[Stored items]
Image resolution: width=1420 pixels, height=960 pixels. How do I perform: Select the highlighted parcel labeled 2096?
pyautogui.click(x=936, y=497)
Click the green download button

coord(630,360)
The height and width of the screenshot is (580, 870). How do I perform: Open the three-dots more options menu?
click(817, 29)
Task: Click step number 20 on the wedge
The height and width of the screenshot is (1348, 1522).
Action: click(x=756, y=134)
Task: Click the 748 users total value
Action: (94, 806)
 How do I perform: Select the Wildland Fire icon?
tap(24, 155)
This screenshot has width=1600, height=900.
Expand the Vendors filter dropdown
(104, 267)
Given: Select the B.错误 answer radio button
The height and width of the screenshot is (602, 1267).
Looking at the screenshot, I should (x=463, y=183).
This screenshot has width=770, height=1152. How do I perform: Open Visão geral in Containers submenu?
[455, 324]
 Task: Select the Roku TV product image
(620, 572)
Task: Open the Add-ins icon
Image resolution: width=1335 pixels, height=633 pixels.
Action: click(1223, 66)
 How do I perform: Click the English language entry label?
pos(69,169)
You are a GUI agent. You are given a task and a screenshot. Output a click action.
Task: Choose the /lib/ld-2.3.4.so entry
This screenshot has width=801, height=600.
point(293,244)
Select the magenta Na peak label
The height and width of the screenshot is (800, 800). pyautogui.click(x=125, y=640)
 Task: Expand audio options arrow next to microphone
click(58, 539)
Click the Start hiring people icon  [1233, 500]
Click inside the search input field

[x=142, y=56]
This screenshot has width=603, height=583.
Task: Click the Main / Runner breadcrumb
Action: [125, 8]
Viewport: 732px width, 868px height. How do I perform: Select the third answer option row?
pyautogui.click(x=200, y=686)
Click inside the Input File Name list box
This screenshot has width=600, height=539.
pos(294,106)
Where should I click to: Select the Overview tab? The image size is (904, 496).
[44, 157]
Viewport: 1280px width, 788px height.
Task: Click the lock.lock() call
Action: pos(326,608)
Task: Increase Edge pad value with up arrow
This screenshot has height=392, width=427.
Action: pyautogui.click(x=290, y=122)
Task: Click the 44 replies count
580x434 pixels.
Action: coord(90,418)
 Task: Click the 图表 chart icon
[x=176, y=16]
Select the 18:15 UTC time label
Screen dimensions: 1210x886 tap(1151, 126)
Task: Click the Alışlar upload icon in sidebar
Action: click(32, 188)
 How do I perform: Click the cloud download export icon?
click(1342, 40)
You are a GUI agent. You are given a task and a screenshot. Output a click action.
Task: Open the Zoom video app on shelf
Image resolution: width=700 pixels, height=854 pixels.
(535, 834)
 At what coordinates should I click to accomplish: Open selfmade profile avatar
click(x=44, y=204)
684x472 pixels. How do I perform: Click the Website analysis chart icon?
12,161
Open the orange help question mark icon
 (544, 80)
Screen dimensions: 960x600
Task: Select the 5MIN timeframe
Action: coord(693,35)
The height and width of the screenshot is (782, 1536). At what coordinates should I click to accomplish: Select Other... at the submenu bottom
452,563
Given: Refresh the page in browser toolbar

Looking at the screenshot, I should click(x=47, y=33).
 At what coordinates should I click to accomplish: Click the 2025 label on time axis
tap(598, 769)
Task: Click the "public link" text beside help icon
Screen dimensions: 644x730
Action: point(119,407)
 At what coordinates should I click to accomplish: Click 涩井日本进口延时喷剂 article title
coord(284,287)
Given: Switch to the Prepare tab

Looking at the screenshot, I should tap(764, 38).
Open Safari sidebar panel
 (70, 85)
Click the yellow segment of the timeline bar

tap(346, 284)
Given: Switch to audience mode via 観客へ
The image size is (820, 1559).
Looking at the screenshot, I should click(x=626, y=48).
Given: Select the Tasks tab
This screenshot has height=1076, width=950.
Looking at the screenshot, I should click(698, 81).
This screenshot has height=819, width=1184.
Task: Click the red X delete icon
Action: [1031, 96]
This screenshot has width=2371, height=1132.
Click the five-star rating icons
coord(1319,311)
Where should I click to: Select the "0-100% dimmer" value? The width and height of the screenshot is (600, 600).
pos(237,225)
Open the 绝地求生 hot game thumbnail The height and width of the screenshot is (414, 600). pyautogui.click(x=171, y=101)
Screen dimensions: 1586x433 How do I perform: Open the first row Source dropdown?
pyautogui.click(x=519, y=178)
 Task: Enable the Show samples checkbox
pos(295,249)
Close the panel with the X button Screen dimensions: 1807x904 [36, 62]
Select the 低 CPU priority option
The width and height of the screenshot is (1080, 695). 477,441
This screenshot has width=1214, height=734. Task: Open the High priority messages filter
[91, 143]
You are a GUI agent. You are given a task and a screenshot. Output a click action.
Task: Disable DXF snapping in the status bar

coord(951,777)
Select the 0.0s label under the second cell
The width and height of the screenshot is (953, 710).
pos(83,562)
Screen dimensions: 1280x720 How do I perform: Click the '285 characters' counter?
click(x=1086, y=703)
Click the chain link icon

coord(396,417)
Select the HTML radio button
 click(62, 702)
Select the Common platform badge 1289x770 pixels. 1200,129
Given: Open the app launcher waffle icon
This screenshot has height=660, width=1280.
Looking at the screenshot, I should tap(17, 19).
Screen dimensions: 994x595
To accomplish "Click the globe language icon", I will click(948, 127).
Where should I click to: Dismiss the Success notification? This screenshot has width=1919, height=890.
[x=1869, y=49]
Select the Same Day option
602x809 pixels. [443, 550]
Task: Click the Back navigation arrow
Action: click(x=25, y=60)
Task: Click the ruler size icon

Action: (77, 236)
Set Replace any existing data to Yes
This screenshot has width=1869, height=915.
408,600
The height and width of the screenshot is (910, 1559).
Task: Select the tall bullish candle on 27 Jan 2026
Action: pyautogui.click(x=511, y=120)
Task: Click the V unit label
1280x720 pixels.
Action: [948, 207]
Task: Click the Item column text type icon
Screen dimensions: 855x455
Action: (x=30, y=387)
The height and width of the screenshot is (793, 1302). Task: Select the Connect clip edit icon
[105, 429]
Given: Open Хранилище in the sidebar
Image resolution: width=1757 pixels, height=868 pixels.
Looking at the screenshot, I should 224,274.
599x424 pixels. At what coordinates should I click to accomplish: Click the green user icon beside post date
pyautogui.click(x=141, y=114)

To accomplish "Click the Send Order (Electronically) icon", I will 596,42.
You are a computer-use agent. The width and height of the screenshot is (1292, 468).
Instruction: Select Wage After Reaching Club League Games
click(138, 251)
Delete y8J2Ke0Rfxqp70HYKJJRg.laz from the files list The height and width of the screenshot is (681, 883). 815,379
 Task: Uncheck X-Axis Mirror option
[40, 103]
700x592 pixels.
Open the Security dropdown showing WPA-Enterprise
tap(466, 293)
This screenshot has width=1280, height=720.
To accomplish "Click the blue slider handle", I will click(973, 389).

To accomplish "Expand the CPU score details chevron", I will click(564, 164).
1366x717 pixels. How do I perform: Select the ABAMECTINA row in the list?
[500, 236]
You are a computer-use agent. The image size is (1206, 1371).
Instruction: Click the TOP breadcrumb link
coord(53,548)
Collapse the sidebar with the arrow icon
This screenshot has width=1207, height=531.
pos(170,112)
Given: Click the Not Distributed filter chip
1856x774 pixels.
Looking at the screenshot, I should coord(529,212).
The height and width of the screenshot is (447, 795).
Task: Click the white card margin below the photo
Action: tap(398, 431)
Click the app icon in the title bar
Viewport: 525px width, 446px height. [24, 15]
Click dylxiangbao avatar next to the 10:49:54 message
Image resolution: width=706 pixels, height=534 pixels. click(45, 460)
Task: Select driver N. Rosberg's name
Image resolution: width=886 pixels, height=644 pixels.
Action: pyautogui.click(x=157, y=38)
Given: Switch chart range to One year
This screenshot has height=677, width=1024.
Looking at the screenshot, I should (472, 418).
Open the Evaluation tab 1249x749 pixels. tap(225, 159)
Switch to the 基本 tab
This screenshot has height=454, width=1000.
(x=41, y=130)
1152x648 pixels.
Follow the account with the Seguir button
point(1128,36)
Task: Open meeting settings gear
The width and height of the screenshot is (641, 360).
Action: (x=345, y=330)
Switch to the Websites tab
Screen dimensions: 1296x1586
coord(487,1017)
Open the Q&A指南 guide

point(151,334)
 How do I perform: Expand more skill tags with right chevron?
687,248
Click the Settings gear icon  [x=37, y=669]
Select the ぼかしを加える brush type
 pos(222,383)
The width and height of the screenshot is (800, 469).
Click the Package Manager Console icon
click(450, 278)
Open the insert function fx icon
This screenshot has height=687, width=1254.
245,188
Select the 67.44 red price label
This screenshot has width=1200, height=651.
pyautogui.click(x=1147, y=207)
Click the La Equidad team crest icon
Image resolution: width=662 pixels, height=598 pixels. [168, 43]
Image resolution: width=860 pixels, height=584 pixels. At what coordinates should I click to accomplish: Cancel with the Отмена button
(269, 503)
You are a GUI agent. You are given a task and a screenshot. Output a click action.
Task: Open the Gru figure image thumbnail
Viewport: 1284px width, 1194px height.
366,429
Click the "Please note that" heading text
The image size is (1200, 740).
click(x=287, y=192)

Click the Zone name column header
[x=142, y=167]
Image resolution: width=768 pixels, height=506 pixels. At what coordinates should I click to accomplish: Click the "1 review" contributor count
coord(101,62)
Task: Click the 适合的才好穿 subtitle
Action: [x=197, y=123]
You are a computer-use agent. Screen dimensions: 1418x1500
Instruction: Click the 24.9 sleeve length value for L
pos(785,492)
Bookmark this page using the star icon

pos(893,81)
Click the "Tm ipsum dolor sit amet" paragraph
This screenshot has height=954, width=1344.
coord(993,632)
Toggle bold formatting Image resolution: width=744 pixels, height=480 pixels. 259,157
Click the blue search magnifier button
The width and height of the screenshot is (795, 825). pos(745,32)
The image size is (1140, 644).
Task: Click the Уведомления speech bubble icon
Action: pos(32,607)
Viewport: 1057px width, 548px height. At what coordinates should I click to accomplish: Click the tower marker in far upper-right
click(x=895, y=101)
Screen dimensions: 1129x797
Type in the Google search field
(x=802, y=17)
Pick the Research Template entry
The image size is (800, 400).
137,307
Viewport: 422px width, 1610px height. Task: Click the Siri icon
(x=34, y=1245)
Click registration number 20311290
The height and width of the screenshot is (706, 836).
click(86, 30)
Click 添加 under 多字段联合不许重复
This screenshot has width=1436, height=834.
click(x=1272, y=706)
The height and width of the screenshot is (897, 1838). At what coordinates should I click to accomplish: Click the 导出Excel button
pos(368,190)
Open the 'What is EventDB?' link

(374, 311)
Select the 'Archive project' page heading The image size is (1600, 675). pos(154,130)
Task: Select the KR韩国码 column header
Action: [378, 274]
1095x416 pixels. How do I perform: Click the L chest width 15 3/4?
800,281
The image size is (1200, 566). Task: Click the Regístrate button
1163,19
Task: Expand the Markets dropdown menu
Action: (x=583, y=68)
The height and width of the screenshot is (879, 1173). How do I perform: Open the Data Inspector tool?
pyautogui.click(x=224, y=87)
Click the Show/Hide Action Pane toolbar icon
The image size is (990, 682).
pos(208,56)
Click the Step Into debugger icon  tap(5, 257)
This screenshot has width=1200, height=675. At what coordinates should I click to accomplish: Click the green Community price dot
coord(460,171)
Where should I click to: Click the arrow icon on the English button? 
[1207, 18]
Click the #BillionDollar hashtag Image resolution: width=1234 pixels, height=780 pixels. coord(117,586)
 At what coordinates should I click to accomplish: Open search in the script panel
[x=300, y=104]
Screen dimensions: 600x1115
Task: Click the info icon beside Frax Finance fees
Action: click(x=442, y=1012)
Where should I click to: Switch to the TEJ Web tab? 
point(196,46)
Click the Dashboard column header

▸ Directions
What is needed is a verbatim copy of every line in the records above from the one containing "Task: Click the V unit label" down to the one containing "Given: Switch chart range to One year", both included, and nothing more.

▸ Response to the task
Task: Click the V unit label
1280x720 pixels.
Action: [948, 207]
Task: Click the Item column text type icon
Screen dimensions: 855x455
Action: (x=30, y=387)
The height and width of the screenshot is (793, 1302). Task: Select the Connect clip edit icon
[105, 429]
Given: Open Хранилище in the sidebar
Image resolution: width=1757 pixels, height=868 pixels.
Looking at the screenshot, I should 224,274.
599x424 pixels. At what coordinates should I click to accomplish: Click the green user icon beside post date
pyautogui.click(x=141, y=114)

To accomplish "Click the Send Order (Electronically) icon", I will 596,42.
You are a computer-use agent. The width and height of the screenshot is (1292, 468).
Instruction: Select Wage After Reaching Club League Games
click(138, 251)
Delete y8J2Ke0Rfxqp70HYKJJRg.laz from the files list The height and width of the screenshot is (681, 883). 815,379
 Task: Uncheck X-Axis Mirror option
[40, 103]
700x592 pixels.
Open the Security dropdown showing WPA-Enterprise
tap(466, 293)
This screenshot has width=1280, height=720.
To accomplish "Click the blue slider handle", I will click(973, 389).

To accomplish "Expand the CPU score details chevron", I will click(564, 164).
1366x717 pixels. How do I perform: Select the ABAMECTINA row in the list?
[500, 236]
You are a computer-use agent. The image size is (1206, 1371).
Instruction: Click the TOP breadcrumb link
coord(53,548)
Collapse the sidebar with the arrow icon
This screenshot has width=1207, height=531.
pos(170,112)
Given: Click the Not Distributed filter chip
1856x774 pixels.
Looking at the screenshot, I should coord(529,212).
The height and width of the screenshot is (447, 795).
Task: Click the white card margin below the photo
Action: tap(398, 431)
Click the app icon in the title bar
Viewport: 525px width, 446px height. [24, 15]
Click dylxiangbao avatar next to the 10:49:54 message
Image resolution: width=706 pixels, height=534 pixels. click(45, 460)
Task: Select driver N. Rosberg's name
Image resolution: width=886 pixels, height=644 pixels.
Action: pyautogui.click(x=157, y=38)
Given: Switch chart range to One year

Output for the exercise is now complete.